Acid halides and anhydrides are too reactive to occur naturally.
Acyl Halides
Preparation
Prepared by treating carboxylic acids with thionyl chloride (SOCl2):
Reactions
Hydrolysis: Forms carboxylic acid
Alcoholysis: Forms esters
Aminolysis: Forms amides
Reduction: Forms aldehydes
Acid Anhydrides
Reactions
React with alcohols to form esters
React with ammonia to form amides
React with water to form carboxylic acids
Esters
Significance
Found in flavors, fragrances, oils, fats, and pharmaceuticals (e.g., aspirin).
Preparation
From alkyl halide: Carboxylic acid + strong base + alkyl halide
Fischer Esterification: Carboxylic acid + alcohol + acid catalyst
From acid chloride: Acid chloride + alcohol
Common Esters and Their Flavors
Ester | Smells Like | Alcohol | Acid |
|---|---|---|---|
Pentyl acetate | Pear | Pentanol | Acetic acid |
Isoamyl acetate | Banana | Isoamyl alcohol | Acetic acid |
Octyl acetate | Orange | Octanol | Acetic acid |
Ethyl butyrate | Pineapple | Ethanol | Butyric acid |
Hexyl acetate | Apple | Hexanol | Acetic acid |
Reactions of Esters
Hydrolysis (Saponification): Ester + base → carboxylate salt + alcohol
Aminolysis: Ester + ammonia/amine → amide + alcohol
Trans-esterification: Ester + alcohol (with NaOH catalyst) → new ester + alcohol
Application: Saponification (Soap Making)

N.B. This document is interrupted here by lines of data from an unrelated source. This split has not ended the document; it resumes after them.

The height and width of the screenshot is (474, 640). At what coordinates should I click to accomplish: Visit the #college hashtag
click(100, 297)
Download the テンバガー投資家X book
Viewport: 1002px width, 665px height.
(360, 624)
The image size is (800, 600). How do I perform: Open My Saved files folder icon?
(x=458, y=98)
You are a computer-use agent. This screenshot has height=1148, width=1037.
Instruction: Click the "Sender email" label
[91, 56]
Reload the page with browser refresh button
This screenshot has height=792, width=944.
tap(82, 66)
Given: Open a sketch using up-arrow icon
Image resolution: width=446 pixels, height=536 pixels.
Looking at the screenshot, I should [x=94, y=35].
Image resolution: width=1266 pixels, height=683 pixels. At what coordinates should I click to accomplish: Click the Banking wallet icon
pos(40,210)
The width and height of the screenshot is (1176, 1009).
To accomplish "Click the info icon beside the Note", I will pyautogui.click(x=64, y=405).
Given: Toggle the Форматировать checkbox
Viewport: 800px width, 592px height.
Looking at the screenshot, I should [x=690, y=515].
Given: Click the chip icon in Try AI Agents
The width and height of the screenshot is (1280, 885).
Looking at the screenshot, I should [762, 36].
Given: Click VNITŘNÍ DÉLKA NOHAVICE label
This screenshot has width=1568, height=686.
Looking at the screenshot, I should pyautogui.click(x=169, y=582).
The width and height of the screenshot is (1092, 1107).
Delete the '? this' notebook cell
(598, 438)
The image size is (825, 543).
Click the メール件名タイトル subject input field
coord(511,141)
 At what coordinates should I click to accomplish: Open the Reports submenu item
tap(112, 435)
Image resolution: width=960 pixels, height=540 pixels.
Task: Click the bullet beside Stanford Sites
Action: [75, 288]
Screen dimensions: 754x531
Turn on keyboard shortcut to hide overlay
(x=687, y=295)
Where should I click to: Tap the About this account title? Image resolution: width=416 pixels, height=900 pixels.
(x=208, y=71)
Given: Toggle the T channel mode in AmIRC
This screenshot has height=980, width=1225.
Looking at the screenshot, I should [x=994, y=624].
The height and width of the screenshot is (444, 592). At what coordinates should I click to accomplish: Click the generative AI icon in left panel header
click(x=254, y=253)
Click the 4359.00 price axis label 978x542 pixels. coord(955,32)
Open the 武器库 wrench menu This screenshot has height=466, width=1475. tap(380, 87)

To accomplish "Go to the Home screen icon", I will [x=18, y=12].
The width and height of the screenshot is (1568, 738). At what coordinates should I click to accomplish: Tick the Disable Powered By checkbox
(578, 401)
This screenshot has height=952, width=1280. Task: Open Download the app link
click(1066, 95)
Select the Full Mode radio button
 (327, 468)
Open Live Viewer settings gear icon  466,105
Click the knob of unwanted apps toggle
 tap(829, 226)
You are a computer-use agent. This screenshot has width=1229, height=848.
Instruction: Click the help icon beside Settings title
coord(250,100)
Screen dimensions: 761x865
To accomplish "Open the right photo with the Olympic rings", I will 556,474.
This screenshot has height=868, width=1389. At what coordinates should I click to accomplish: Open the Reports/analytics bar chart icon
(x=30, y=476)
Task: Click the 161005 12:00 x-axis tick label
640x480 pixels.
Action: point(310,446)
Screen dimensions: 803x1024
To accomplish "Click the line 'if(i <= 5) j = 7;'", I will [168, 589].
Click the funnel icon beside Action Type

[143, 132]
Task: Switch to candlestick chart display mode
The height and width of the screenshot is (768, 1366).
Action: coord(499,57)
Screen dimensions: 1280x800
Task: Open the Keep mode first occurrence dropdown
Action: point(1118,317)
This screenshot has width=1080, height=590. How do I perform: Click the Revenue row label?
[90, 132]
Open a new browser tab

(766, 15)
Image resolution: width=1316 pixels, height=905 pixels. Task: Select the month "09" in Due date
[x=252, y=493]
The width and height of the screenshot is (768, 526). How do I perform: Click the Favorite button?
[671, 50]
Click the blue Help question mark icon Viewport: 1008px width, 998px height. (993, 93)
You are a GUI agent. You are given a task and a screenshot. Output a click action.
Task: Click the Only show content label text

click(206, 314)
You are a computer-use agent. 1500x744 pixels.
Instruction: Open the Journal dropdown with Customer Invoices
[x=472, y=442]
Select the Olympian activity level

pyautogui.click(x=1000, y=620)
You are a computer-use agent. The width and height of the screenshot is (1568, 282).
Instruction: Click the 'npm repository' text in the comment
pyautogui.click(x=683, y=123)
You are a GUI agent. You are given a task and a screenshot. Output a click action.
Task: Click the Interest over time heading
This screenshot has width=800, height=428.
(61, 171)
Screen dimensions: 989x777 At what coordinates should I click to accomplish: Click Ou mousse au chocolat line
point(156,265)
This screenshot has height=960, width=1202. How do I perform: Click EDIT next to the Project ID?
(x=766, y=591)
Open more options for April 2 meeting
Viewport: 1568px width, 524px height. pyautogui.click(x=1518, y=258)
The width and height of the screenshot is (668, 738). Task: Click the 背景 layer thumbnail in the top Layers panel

Triglycerides (fats/oils) react with NaOH to produce glycerol and soap.
Biological Esters
Fats and oils: Triesters of glycerol
Phosphoesters: e.g., glucose-6-phosphate
Phosphodiesters: DNA, RNA backbone
Thioesters: e.g., acetyl CoA
Amides
Properties and Significance
Least reactive and most stable of all carboxylic acid derivatives.
Abundant in proteins (peptide bonds), nucleic acids, and pharmaceuticals.
Examples of Amides
Peptide bonds in proteins
Uridine 5' phosphate (RNA synthesis)
Penicillin G (antibiotic)
Painkillers (e.g., Tylenol)
Preparation
Any carboxylic acid derivative can be converted to an amide (most reactive to least reactive).
Biological Connection: Peptide Bond Formation
A peptide bond is an amide bond formed between the carboxyl group of one amino acid and the amino group of another.
This reaction occurs enzymatically in the ribosomes during protein synthesis.
Reactions of Amides
Reduction: Amides to amines (using LiAlH4)
Hydrolysis: Amides to carboxylic acids (in acid or base)
Biological Significance
Proteins are hydrolyzed during digestion by enzymes, breaking peptide (amide) bonds.